With the talk of volcanics being absent i did not consider weathering basalt, but did consider feldspars, but this is where from my limited understanding of chemistry i did not think the silica could be absorbed by the water readily because of temperature and this is why i kept asking about silica dissolving in cooler water. Not because i was saying you were wrong, but because it did go against what i thought i had learnt.
It seemed very drilled in to us at UNI, that around volcanoes and magma chambers any groundwater and water expelled from the magma usually got super heated and was more easily able to dissolve minerals from the rock it was passing through, most commonly silica creating a supersaturated solution. I think i understand about chalcedony/agate and opal precipitating out in cooler temps than quartz, but because of what we were taught, i guess i just associated the actual dissolving of the silica in most cases to magma/lava and the subduction of oceanic crust under continental crust.
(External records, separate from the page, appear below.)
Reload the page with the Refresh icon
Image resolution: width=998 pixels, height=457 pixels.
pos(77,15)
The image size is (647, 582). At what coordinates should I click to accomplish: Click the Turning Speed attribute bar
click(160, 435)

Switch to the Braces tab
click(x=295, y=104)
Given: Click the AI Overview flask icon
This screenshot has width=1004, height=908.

What little i do know about geology is mostly theoretical, i have got to spend a little time in the New England area with the UNI studying and mapping ( this is where i saw fossil plants and wood preserved in carbonate rich mud and sandstone), but that is the limit of my field experience. To try and further my understanding i have been trying to learn and understand the local geology a little better and this is where my interest in the petrified wood and how it formed started. One of the reasons i had assumed volcanics had had something to do with the process was because some of the jasper found there seems to have been formed from altered conglomerate and sandstone hundreds of meters below where the flow sits today and the jasper seemed to have an association with at least some of the wood found.
Also as fossickeract said, the closer to the origin of the flow the more burnt the wood seems to be, which led me to think that if the wood was close enough to the surface to be burnt by lava or ash, then the surrounding ground water would also have been effected, which may have had something to do with the altered conglomerate and sandstone?
I could be way off the mark (as i have said my understanding is very limited) and would be happy to find out i am wrong so i can hopefully start looking in the right direction.
Age of the wood and different layers is only something i had recently started taking into consideration, so far i have not been able to find much information on the age of the wood and there has been very limited geological studies done on our area so a lot of the information is dated, though what i have found and been shown has been a great help.
Again thank you for your contribution everyone.
Good luck with the studies Shivan. The problem with getting one key issue incorrect is that it can colour everything else (eg that silica can't be dissolved and precipitated at low temperature). Many other things you say are quite correct, such as your comments about magmas - but one thing to keep in mind is that a lot of that hot water hasn't come from the magma, but is simply groundwater (originally rainwater) that gets heated by the hot magma being injected into it - the geysers you see in NZ are essentially of that type. Clues to high temperature origins are usually minerals that can't form at low temperature, like rhodonite (a Mn pyroxene that only forms well above 200 degrees), hydrothermal (not magmatic) K felspars like adularia, native S when near an intrusion, sulphide minerals other than Fe sulphides. If you see them closely associated with what you are looking at there has probably been hot water around. They usually leave lots of evidence - this photo I took in the throat of the White Island volcano shows that - the haze in the air is native sulphur, which is why we are wearing gas masks (poisonous).